2. Who do you support in the race for US House of Representatives: Republican Scott Tipton or Democrat Diane Mitsch Bush?

Ask both questions, even if the answer to #1 is “no”. Once all surveys have been completed and response data compiled you will use the data to estimate vote percentages for both candidates in your assigned county.
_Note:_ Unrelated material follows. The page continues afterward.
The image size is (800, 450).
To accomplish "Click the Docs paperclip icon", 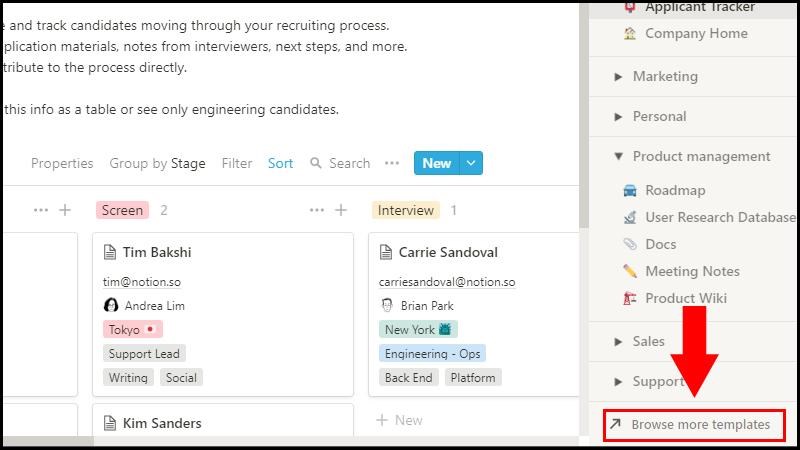I will pyautogui.click(x=630, y=244).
Lesson 15: The t-distribution for Small Sample Inference

Review:

• Estimation with Confidence Intervals

Presentation:

• t-distribution
  • For larger samples, n ≥ 30 use Z-table
  • For small samples, n < 30 use t-distribution
  • Only impacts calculation of the test statistic
    • margin of error for confidence intervals
    • test statistic and p-value for significance testing (don’t worry, we’ll cover  these topics later)
  • t distribution critical values
    • print the t distribution table for the next exam
      • use the “0.025” column for estimation with 95% confidence intervals
    • select the row corresponding to df = n – 1
      • df = degrees of freedom
      • n = number of records in sample data
    • find the t* critical value
      • row = df = n – 1
      • column = .025 (top label) or 95% confidence level (bottom label)
      • e.g., if n = 13
        • df = n – 1 = 12
        • go to the row where df = 12 and move to the .025 column
        • you should find t* = 2.179
  • t-statistic formulas
    • for confidence intervals
      • x-bar ± t * s/√n
      • instead of the Z equivalent:  x-bar ± z * σ/√n
  • Video
  • Examples:
    • Identify appropriate t distribution critical values
      • n=10 with 95% confidence, t* = 2.262
      • n=20 with 95% confidence, t* = 2.093
    • A sample of size n = 20 produced the sample mean, x-bar = 36.0 and standard deviation, s = 9.0. Construct a 95% confidence interval to estimate the population mean.
      • n = 25, x-bar = 36.0, s = 9.0
      • df = 24, t* = 2.064
      • m = 2.064*(9/(√25)) = 3.7152
      • Estimate for μ = 36.0 ± 3.7152
      • 95% confidence interval: [32.2848, 39.7152]
        • previous lesson interval with Z=1.96 and n=400: [35.118, 36.882]
        • sample size can make a big difference

Activity:

• Problem 1. Use the t distribution table, assuming 95% confidence, to find the value of t* for each of the following sample sizes.
  • n = 12
  • n = 18
  • n = 24
  • n = 30

• Problem 2. The weights (in lbs) from a random sample of n=16 four-year-old children who took part in a study on childhood obesity are provided below. Estimate the mean weight of four-year-old children using a 95% confidence interval.
  • {37.1, 26.7, 36.1, 36.2, 40.3, 43.9, 36.2, 40.7, 42.5, 34.8, 37.9, 34.5, 31.1, 36.4, 35.7, 33.4}

• Problem 3. After purchasing a new fuel-efficient vehicle, the owner calculates miles per gallon (mpg) the first n=12 times he fills the fuel tank. His calculations are provided below. Estimate vehicle fuel efficiency using a 95% confidence interval.
  • {42, 43, 37, 36, 34, 45, 48, 43, 38, 42, 43, 46}

These examples and problems are from the Against All Odds video series and Introduction to the Practice of Statistics (6th Ed.) by Moore et al.

Assignment:

• In Sheets, use 2014 voter turnout percentages and current voter registration data to estimate voter turnout in your assigned county. Provide a point estimate with a 95% confidence interval. [Yes, you already estimated voter turnout using linear regression. This is an alternative approach.]